The biobrick BBa_J04450's prefix and suffix were identified from the parts registry. They are EcoRI and PstI respectively.
Tips
- Use aseptic technique: Treat everything as a pathogen!
- Work around burnsen burner.
- Use a control for every experiment.
- Clean the bench at the end of the day.
- Heat the flame loop from the middle to the tip till it becomes red hot.
- Keep plates upside down so that condensation does not damage the colonies.
- Keep the lids of the plates off for as short a time as possible.
- Loosen all the tops off the vessels before you start.
- Flame tops of bottles lightly so as to reduce the chances of contamination.
- Colony plates should be labeled (name of culture, our initials and date) at the base and inverted in order to prevent condensation.
- For individual colony selection, steak across a few times in different directions in order to dilute the number of colonies per unit area.
- Wear gloves, especially when working with DNA, PCR etc.
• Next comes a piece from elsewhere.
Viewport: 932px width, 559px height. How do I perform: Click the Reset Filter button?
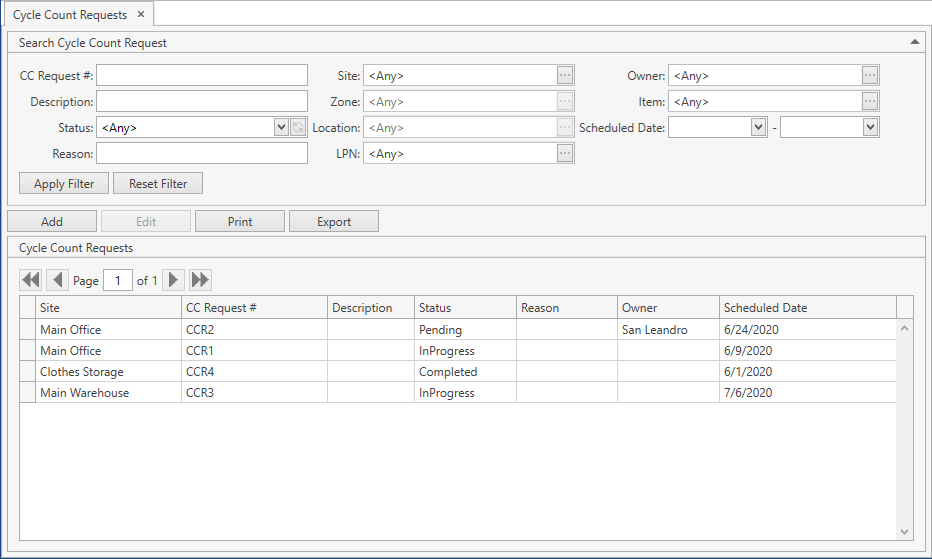coord(158,184)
However, never wear gloves when working near a flame.
Streak plating
Picture 1: Picture showing Star plate-streaking student Deena showing streak plate of E. coli DH5α cells containing plasmid pSB1AT3. The pink colouration on the plate is due to the RFP gene in the plasmid.
Setting up of the culture for plasmid miniprep extraction
Refer to the protocol list for preparation of the overnight culture of E. coli DH5α cells: Growing an overnight culture.
Tomorrow we will harvest the plasmid DNA.
Conclusion
We learnt aseptic techniques and some basic wet lab techniques. As you can see in the Picture 1 shown above, our streak plates worked.